▸ DOCUMENT SECTION
At about the same time, and facing the introduction of Group A/Group N, Murray embarked on a now-legendary project to build a cheap, but effective rally car which would be competitive against the likes of Greg Carr’s Fiat 131 Abarth.
The result was the Datsun 1200 Coupe, a mid-engined ‘sports-sedan’ which took full advantage of the rules of the day.
“I wanted to build something that didn’t rely on factory competition parts,” he recalled, “but used easily available bits.”
“In the end I had to get a Nissan competition headgasket, though!”
In a super-lightweight 1200 Coupe shell, with a strong 2.0 litre (or thereabouts) engine and a Mazda live rear end, the car had power, brakes and handling thanks to a very even distribution of mass. Most noticeably, it still had the skinny Bakelite steering wheel!
It was also extremely hot inside, being nicknamed ‘the Microwave’ by some-time co-driver Dave Kortlang.
In fact, Iain Stewart, Murray’s long standing partner ‘in crime’ suffered persistent blistering and sores on his right leg from resting against the engine/gearbox tunnel inside the car.
After the ban on Group G and over the next couple of years the ‘Grand Prix’ Mazda team competed semi-regularly in the face of the onslaught of 4wd Group A cars like the newly-dominant Subaru RX-Turbo.

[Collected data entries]
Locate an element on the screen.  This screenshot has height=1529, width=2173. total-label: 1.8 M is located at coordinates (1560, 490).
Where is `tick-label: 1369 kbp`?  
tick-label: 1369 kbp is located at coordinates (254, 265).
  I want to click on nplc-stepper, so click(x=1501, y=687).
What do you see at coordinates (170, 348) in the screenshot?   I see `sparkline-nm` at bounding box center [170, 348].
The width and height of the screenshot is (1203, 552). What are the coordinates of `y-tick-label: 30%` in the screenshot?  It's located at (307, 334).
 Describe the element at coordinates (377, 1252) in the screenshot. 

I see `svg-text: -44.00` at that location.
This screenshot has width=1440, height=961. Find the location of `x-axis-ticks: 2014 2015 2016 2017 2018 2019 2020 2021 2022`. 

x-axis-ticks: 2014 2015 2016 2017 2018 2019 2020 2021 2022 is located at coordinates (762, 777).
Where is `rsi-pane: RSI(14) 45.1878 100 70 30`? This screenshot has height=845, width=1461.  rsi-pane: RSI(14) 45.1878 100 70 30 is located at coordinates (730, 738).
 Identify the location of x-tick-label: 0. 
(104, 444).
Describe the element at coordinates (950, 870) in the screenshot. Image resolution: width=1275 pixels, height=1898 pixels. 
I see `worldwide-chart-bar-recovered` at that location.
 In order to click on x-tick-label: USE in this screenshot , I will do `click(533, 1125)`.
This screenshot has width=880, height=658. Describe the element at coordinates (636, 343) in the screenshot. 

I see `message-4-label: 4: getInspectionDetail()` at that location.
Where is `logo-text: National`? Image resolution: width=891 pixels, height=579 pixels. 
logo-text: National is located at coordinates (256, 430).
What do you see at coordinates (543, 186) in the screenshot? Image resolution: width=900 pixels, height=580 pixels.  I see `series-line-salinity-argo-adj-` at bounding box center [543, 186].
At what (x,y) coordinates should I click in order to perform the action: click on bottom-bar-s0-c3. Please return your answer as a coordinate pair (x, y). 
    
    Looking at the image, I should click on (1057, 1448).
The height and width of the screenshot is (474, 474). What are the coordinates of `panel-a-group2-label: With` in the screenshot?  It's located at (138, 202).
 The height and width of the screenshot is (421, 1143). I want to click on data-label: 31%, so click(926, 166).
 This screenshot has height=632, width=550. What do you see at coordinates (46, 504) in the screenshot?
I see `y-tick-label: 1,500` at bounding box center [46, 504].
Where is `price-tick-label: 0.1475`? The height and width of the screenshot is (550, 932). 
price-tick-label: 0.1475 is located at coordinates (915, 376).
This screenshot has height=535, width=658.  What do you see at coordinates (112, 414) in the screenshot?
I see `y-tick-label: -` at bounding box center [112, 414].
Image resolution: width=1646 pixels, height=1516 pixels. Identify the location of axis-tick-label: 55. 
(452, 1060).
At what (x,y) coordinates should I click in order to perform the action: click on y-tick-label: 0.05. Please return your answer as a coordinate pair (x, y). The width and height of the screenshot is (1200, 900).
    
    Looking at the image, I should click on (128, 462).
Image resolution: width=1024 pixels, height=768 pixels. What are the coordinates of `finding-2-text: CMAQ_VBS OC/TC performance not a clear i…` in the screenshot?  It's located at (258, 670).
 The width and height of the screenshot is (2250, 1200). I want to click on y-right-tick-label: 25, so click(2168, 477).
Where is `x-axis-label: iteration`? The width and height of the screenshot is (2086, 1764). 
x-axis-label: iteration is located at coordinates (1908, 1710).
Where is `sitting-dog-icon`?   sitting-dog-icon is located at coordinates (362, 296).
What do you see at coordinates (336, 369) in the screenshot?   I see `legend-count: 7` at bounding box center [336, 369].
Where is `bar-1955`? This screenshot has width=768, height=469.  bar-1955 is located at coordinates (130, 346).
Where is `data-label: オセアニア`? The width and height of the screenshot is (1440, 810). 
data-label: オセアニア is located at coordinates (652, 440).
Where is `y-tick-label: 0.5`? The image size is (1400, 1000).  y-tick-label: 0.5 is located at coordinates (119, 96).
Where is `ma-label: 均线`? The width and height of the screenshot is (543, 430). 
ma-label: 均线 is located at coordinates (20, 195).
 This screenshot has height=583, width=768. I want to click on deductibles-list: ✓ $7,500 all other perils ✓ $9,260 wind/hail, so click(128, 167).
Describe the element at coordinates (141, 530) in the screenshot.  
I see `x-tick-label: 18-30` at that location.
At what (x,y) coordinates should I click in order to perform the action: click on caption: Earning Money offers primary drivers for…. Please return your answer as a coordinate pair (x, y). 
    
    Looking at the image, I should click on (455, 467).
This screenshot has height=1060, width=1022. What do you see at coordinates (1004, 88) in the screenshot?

▸ WORK TASK
Please list every person named in the rally car passage above.

▸ RESPONSE AREA
Murray
Greg Carr
Dave Kortlang
Iain Stewart